The district court held that Southern had failed to provide the court with "sufficient independent facts or circumstances showing that the loss occurred from employee dishonesty ... which merit allowing defendant to prove its loss by an inventory or profit/loss computation in light of the exclusion in the policy."

An inventory computation is " 'an inventory arrived at by taking a beginning inventory, adding purchases and deducting the cost of merchandise sold.' " Chenoweth-Chapman Corp. v. American Insurance Co., 553 S.W.2d 872, 876 (Mo.App.1977) (quoting Fort Smith Tobacco & Candy Co. v. American Guarantee & Liability Insurance Co., 208 F. Supp. 244, 254 (W.D. Ark. 1962)). A profit and loss computation presumably would be a subtraction of expenses from gross receipts. The amount of proof necessary to allow use of inventory or profit or loss comparisons was discussed in Prager & Bear, Inc. v. Federal Insurance Co., 66 Cal. App. 3d 970, 975-76, 136 Cal. Rptr. 340, 342-43 (1977):

Prior to 1970, the weight of authority allowed the use of inventory comparisons only for corroboration of independent evidence of employee dishonesty. As a result, coverage was often denied in spite of fairly convincing evidence of employee dishonesty. No evidence of inventory comparisons was allowed to establish the amount of loss even though employees had confessed to dishonesty in Locke Distributing Co. v. Hartford Acc. & Indem. Co. (Mo.App.1966) 407 S.W.2d 658 ....

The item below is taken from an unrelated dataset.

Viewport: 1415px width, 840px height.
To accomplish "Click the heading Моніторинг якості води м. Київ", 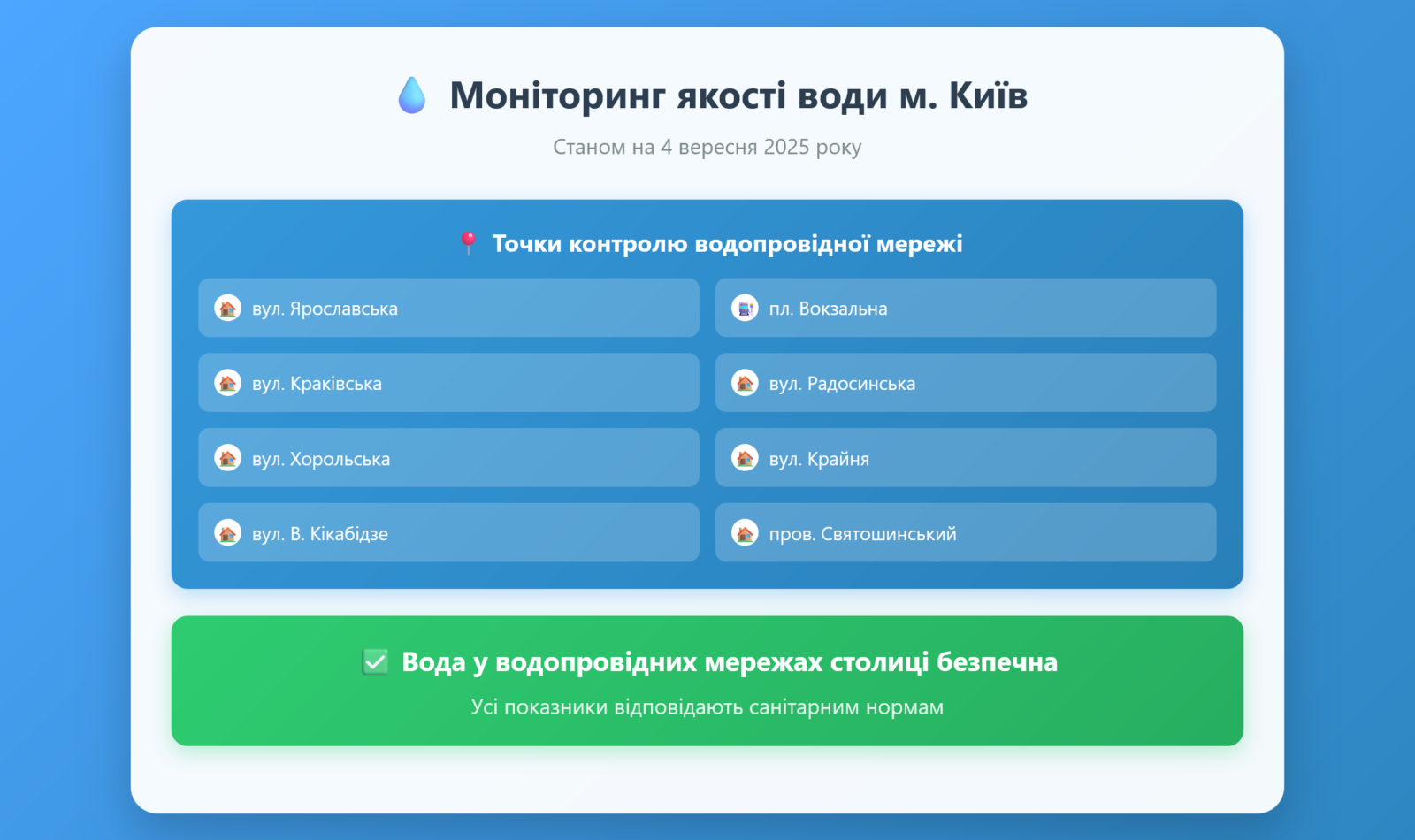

More recent decisions tend to allow an inference of employee dishonesty to be drawn from relatively thin circumstantial evidence and then to permit the full extent of the losses to be proven by inventory comparisons. Generally, these cases have required some proof of dishonesty by employees as a condition precedent to the admission of inventory comparisons to establish the full amount of loss. In some instances, the amount of loss proven to be a result of dishonesty has been only a small fraction of the total loss claimed.

See Meyer Jewelry Co. v. General Insurance Co., 422 S.W.2d 617, 622-23 (Mo.1968) (independent proof of employee dishonesty allows use of inventory computation to prove full extent of loss and as corroboration to make a sufficient case for finder of fact where independent proof, considered alone, might be insubstantial).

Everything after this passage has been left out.